__THE DATA__
*****
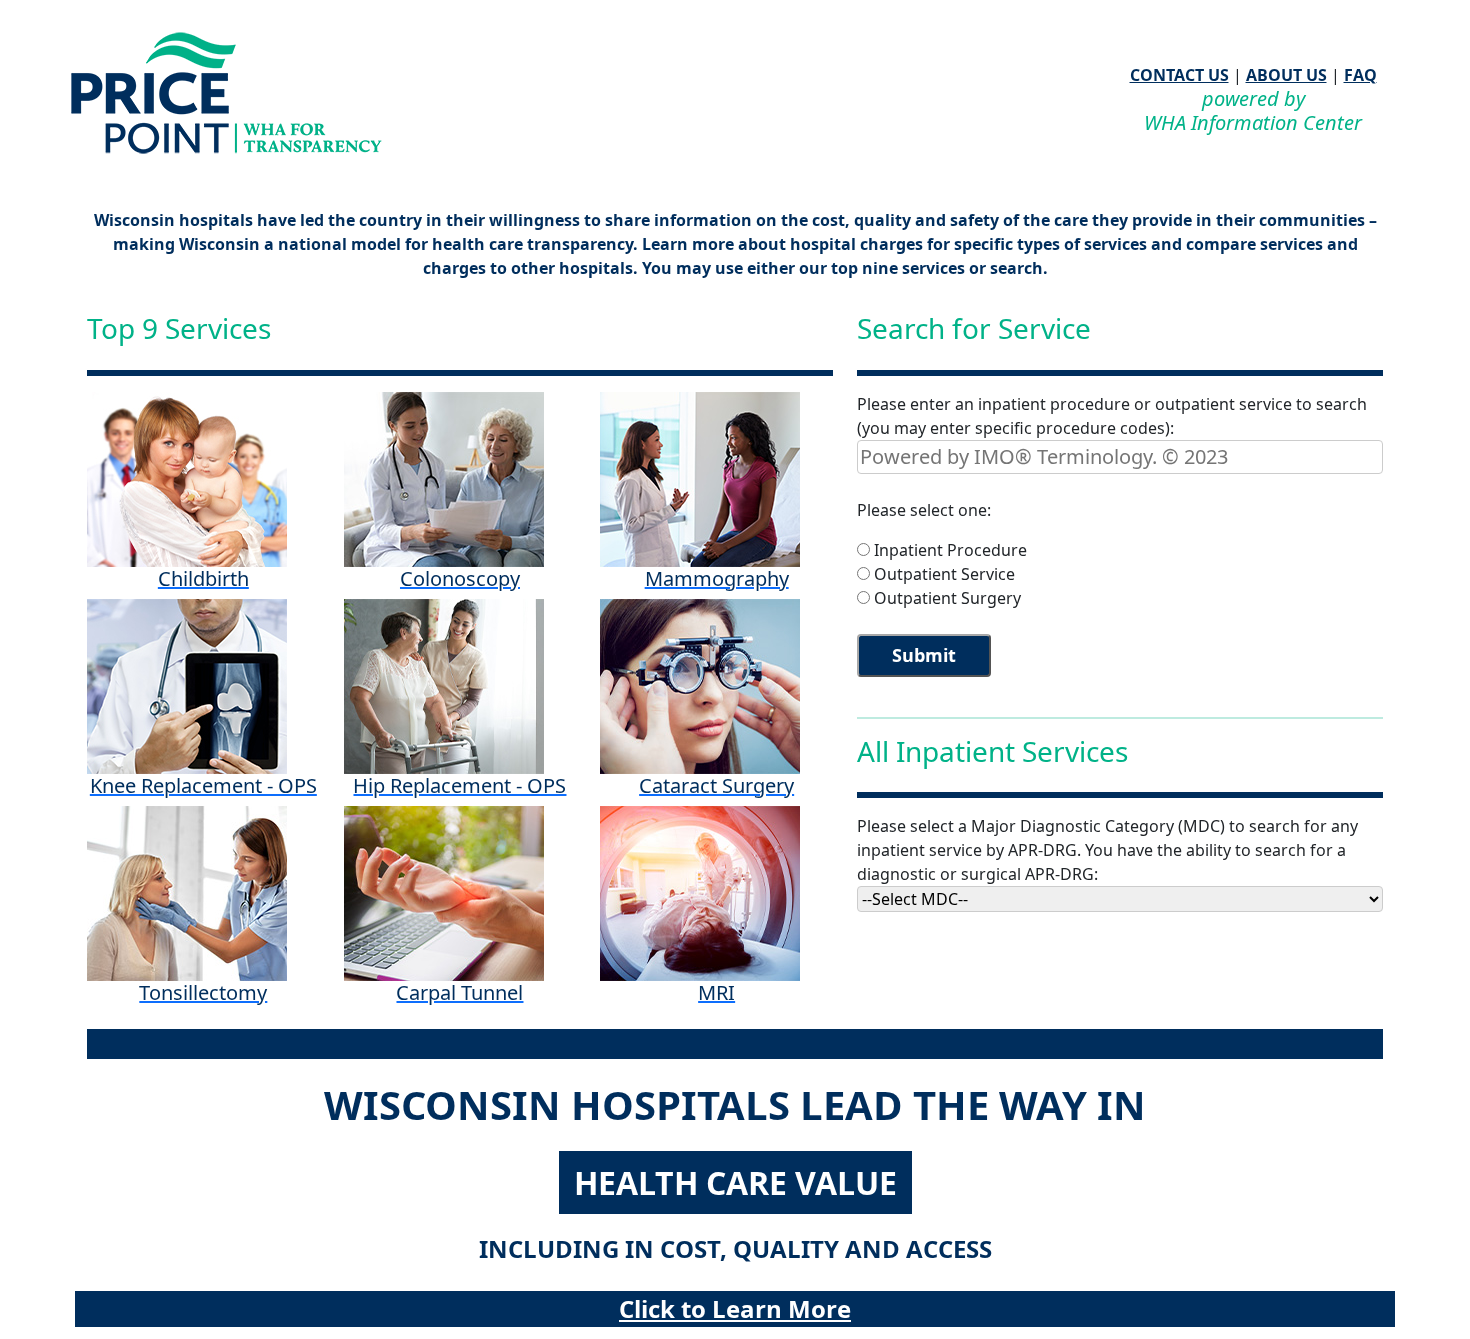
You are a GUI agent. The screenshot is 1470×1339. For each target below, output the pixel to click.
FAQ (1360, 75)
*****
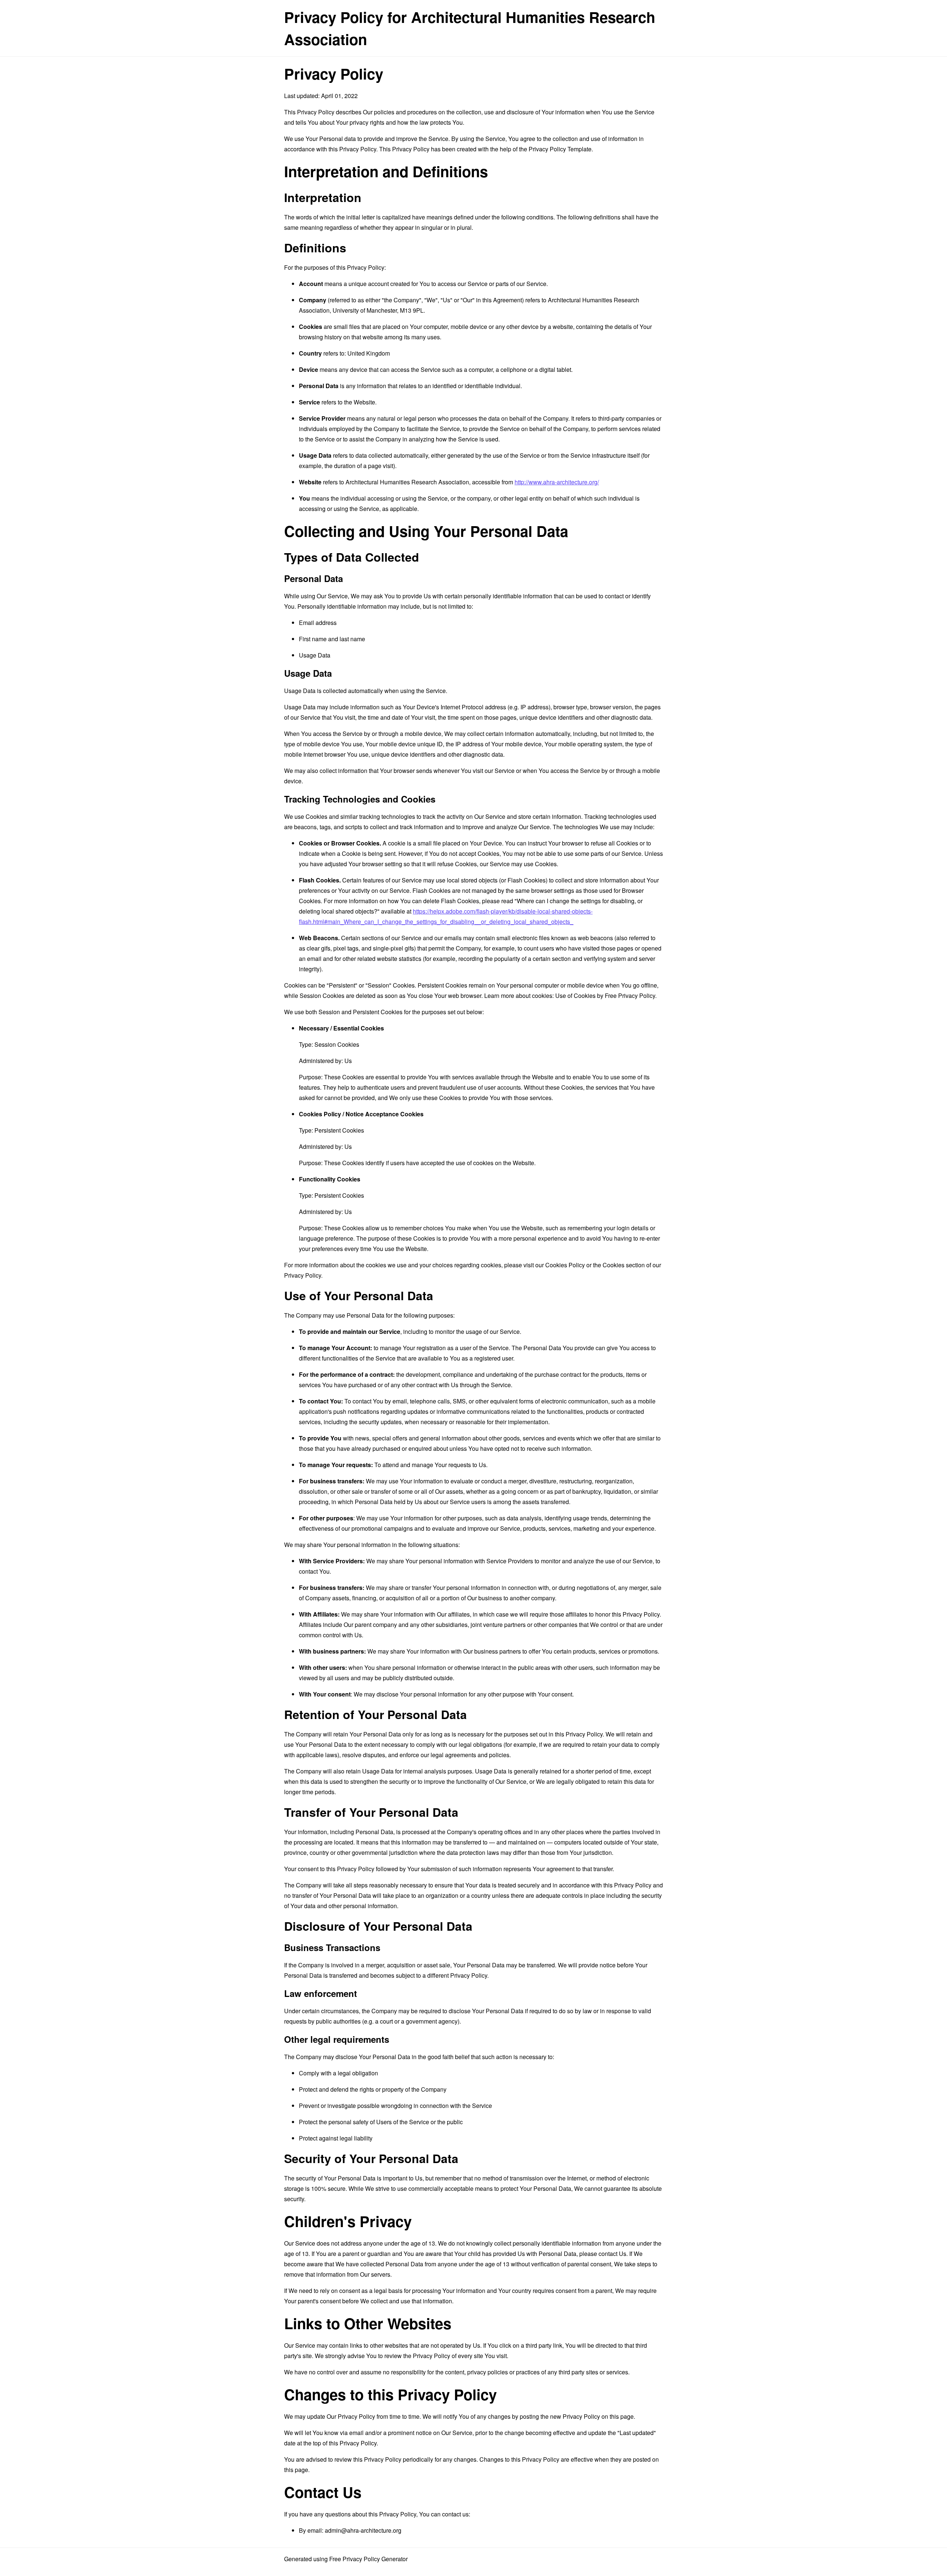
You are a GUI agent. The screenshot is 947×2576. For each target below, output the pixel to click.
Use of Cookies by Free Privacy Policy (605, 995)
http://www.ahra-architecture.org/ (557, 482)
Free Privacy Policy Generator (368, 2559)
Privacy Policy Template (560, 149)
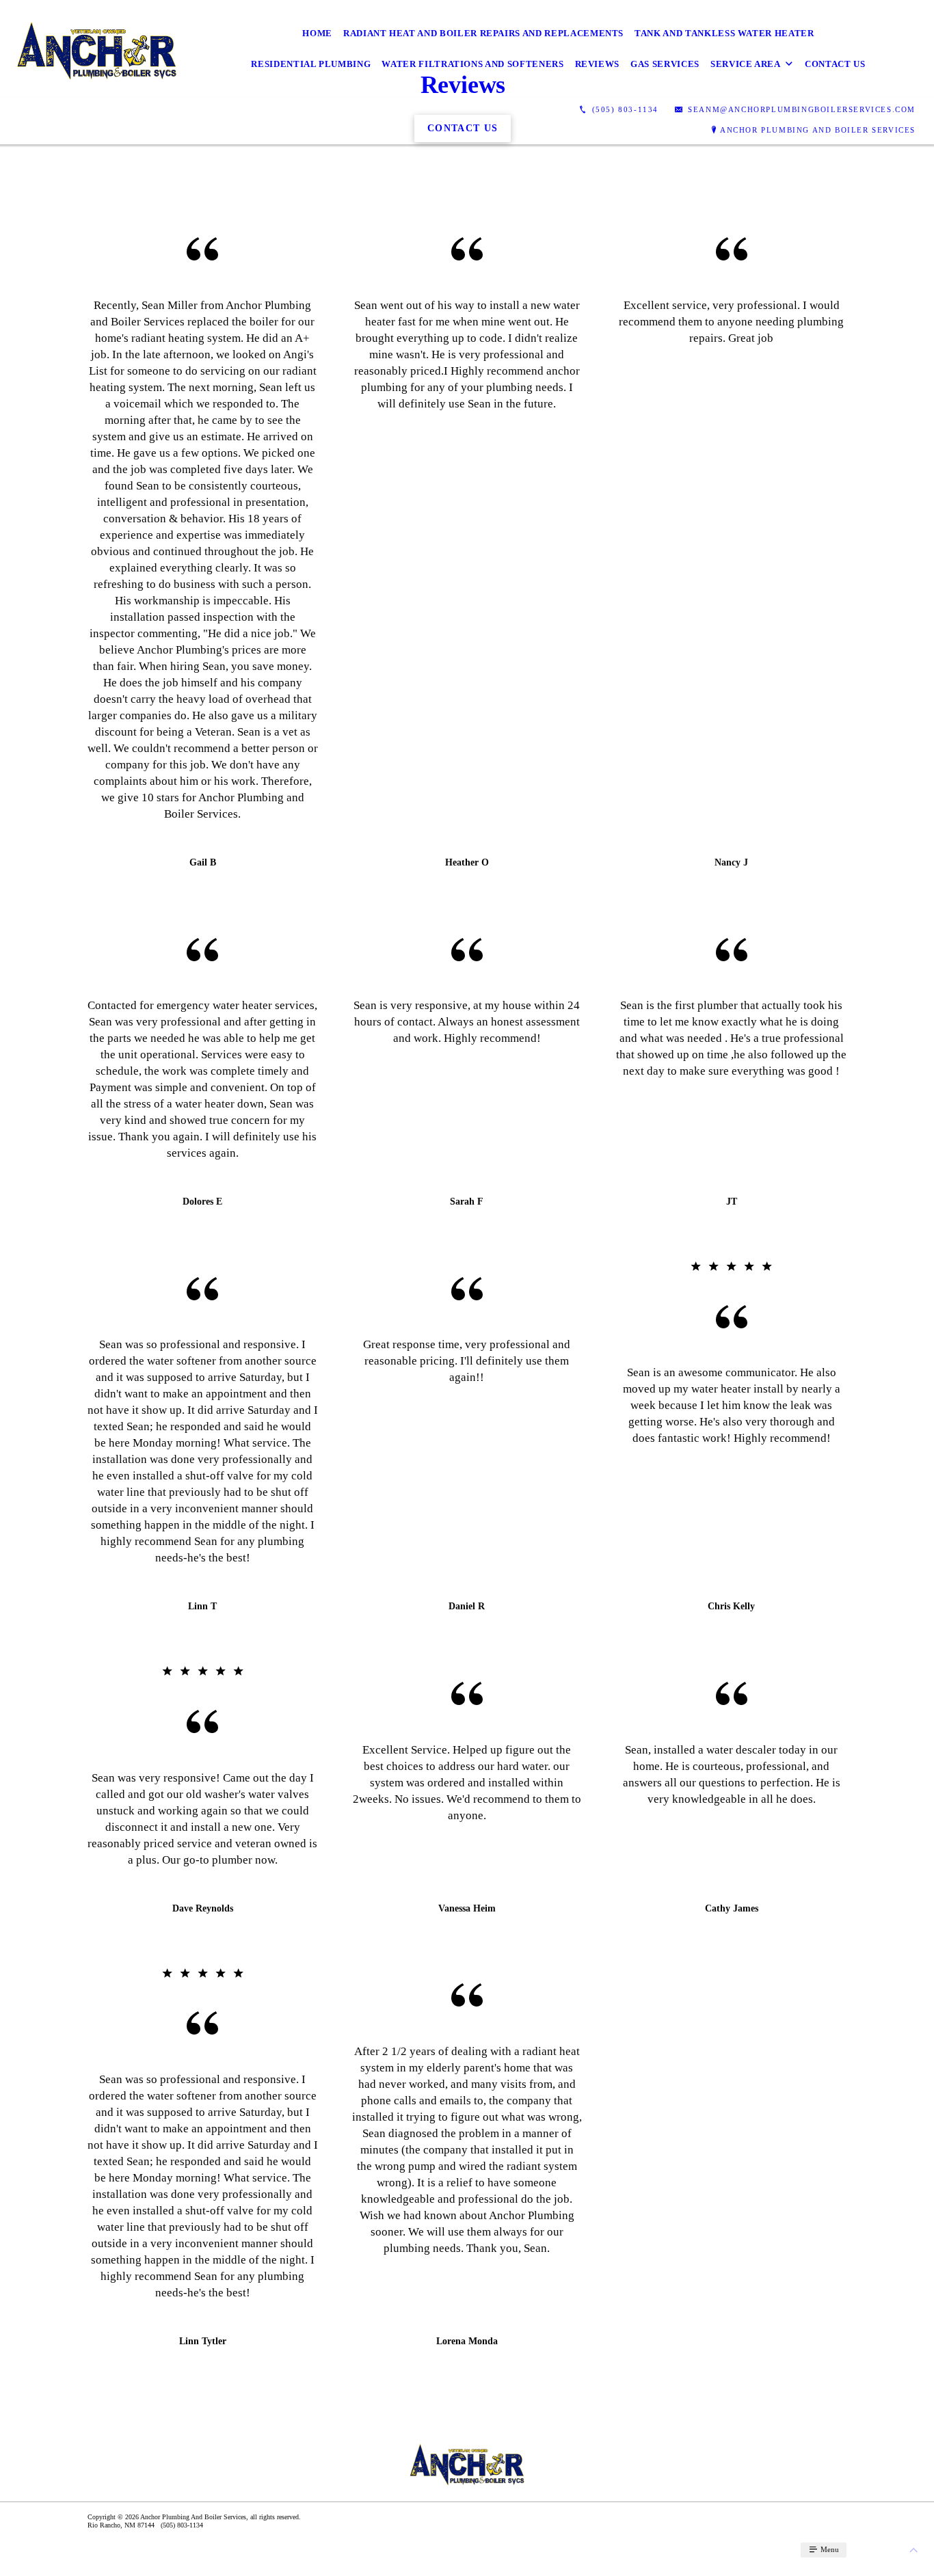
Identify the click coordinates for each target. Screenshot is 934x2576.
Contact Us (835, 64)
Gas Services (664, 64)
*****
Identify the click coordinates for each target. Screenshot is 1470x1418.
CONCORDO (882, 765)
*****
__ASSIGNMENT__
What do the lines above say from the one containing "You are a GUI agent. The screenshot is 1470×1339." down to the one containing "FAQ (1360, 75)"? Return them exactly, both end lines included, and only them.

__OUTPUT FOR THIS TASK__
You are a GUI agent. The screenshot is 1470×1339. For each target below, output the pixel to click.
FAQ (1360, 75)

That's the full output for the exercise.